Текст для чтения:
Первым пациентом Ханаоки, изведавшим на себе действие цусэнсана, стала 60-летняя Кан Айя, страдавшая раком молочной железы. От этой болезни умирали все женщины в ее семье. 13 октября 1804 г. Ханаока благополучно провел ей мастэктомию, после чего к нему в городок Нага стали съезжаться больные со всей страны. Он выполнял под наркозом самые разнообразные операции – от удаления рака языка до извлечения камней из мочевого пузыря, но мастэктомию делал чаще всего: 156 раз, с неизменным успехом.
Пример Ханаоки показал, чего может достичь восточный специалист, работая по-европейски, и заронил в умы образованных японцев мечту о западной науке и западном образе жизни.
17
Стетоскоп
Теофиль Лаэннек
1817 год
8 марта 1817 г. датирован самый первый осмотр больного с использованием трубки (стетоскопа), позднее сопоставленный с данными вскрытия. С тех пор трубка, а затем фонендоскоп стали первыми инструментами диагностики и атрибутами врача. Французский терапевт Лаэннек изобрел стетоскоп, чтобы светские условности не мешали обследовать женщин, а начинал отрабатывать свою методику на будущей жене.
Рене-Теофиль-Ясент Лаэннек предпочитал второе из своих имен. Знакомые называли его Теофилем, как и его отца – юриста, бретонского аристократа и владельца усадьбы под названием Керлуанек. Отношения двух Теофилей были сложными. Когда сыну исполнилось пять лет, его мать умерла при родах. Теофиль-старший отослал сыновей к своему брату Гийому, объясняя, что вот он, Теофиль, теперь вдовец, а у Гийома есть жена, которая позаботится о мальчиках. Брат ответил, что это странно, однако детей принял и воспитал вместе со своими.

Задание 1: Какого числа Ханаока провел мастэктомию Кан Айе, согласно тексту об истории медицины?
Задание 2: Подхватите текст об истории медицины и допишите его продолжение после последнего предложения.
Следующие записи взяты из другого источника.

Исходные данные:
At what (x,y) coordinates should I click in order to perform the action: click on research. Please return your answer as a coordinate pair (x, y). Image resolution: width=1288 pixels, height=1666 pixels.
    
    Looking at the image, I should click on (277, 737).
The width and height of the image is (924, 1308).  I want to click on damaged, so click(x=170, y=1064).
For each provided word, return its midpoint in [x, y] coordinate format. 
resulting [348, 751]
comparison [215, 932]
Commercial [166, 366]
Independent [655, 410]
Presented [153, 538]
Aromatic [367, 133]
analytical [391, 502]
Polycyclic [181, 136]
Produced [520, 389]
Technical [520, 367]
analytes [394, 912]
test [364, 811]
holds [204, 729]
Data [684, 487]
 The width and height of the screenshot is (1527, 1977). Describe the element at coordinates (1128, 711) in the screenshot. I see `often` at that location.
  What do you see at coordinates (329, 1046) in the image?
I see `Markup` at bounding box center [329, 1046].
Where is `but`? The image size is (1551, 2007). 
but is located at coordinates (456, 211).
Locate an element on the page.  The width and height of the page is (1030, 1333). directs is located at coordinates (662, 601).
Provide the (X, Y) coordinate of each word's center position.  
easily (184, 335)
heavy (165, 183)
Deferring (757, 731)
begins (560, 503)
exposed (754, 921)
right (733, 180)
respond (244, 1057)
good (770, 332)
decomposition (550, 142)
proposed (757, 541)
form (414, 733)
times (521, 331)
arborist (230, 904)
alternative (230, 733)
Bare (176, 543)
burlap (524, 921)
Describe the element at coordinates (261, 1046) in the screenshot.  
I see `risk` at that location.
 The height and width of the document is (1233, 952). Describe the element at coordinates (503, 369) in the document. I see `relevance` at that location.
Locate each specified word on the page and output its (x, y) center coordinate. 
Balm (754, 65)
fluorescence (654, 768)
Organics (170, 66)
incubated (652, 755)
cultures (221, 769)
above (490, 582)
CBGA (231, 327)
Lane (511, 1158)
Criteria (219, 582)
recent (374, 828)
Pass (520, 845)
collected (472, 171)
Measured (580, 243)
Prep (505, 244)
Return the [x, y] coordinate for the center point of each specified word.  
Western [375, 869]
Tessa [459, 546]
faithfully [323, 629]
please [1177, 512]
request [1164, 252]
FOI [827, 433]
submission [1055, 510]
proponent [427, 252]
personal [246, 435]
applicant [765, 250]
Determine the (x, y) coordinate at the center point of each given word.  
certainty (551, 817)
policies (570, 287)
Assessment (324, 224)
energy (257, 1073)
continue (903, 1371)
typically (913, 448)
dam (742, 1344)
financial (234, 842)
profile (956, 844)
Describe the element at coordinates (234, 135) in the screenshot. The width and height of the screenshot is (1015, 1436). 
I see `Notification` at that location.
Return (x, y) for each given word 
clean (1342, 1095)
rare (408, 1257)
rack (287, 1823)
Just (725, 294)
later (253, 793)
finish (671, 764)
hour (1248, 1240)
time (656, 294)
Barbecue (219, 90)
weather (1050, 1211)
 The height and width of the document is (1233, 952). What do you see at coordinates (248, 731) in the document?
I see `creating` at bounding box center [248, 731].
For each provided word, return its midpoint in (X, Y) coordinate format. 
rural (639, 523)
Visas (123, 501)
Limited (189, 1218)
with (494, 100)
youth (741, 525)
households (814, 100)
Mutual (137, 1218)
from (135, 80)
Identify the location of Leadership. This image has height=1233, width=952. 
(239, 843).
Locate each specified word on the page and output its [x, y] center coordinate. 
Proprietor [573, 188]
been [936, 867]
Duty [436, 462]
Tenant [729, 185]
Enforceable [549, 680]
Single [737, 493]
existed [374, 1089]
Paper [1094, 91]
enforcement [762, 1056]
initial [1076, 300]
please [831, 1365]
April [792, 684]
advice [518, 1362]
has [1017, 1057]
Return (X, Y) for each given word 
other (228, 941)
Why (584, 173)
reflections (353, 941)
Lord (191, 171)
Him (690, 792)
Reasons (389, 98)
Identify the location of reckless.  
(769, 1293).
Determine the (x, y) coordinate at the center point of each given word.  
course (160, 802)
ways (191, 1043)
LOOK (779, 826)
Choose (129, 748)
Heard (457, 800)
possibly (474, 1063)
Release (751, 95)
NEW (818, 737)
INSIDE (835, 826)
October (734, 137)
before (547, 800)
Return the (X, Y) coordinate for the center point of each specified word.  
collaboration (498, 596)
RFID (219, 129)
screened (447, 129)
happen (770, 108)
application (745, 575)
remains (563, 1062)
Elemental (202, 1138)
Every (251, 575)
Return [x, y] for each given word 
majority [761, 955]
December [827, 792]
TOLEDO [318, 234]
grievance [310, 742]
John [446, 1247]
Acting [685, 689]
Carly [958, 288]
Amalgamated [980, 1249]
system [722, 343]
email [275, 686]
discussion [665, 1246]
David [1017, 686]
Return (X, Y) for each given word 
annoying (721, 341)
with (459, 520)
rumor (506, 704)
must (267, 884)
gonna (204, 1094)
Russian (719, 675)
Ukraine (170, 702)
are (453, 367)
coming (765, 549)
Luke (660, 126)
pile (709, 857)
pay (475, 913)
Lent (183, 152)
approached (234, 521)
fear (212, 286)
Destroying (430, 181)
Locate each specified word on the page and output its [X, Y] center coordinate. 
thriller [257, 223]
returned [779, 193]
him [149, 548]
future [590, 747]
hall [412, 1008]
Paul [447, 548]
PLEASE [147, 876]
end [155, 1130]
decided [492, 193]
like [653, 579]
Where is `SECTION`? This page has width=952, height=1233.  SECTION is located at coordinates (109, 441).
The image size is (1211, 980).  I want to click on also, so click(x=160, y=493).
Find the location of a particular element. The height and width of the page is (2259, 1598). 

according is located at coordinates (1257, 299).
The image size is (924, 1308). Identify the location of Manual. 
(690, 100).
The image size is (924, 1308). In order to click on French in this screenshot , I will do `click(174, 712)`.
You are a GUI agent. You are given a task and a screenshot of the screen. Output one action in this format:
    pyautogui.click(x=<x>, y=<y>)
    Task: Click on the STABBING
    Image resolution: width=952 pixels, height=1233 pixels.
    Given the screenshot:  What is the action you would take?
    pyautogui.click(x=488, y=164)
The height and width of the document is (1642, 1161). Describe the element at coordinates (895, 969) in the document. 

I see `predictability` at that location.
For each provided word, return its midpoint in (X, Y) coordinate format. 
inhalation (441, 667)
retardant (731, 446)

Ответ 1: 13 октября 1804 г.

Ответ 2:
Когда же Теофиль-старший женился, он не позвал детей к себе, потому что они, дескать, уже подростки и им лучше жить у Гийома в большом городе Нанте. Ведь учиться лучше там. Чтобы Гийому было чем оплачивать учебу, папаша Лаэннек прислал брату бумаги по судебному иску его новой жены к родственникам: «Вот вам иск, что выиграете – все ваше».
Из двух братьев, которые росли в его семье, врач Гийом Лаэннек больше любил Теофиля, поскольку тот явно обнаруживал склонность к медицине. Второй брат Мишо (Мишель) пошел в отца и стал юристом. Росли они как полагается бретонцам среднего достатка: кельтские танцы, песни, стихосложение, охота со спаниелем и токарный станок. Со всем этим Теофиль сочетал коллекционирование минералов и бабочек, а также изучение греческого – чтобы читать Гиппократа в оригинале.
Медицинская практика у него началась в 14 лет, когда те края охватила война с шуанами – партизанами, не признававшими французское революционное правительство. Мальчик поступил в армию хирургом третьего разряда и в конце войны умел все, что полагалось военному врачу, а также без особых переживаний вскрывал трупы.
Восстание еще не было подавлено, когда выяснилось, что можно навестить отца на ферме, где он прятался от кредиторов. Теофиль пешком прошел 50 километров через лес, кишевший недобитыми шуанами, чтобы провести лето с отцом. Оказалось, им хорошо вместе. Старший Лаэннек был бесшабашен, весел и расчетлив. За это сын с того лета очень полюбил отца, хоть и знал ему цену.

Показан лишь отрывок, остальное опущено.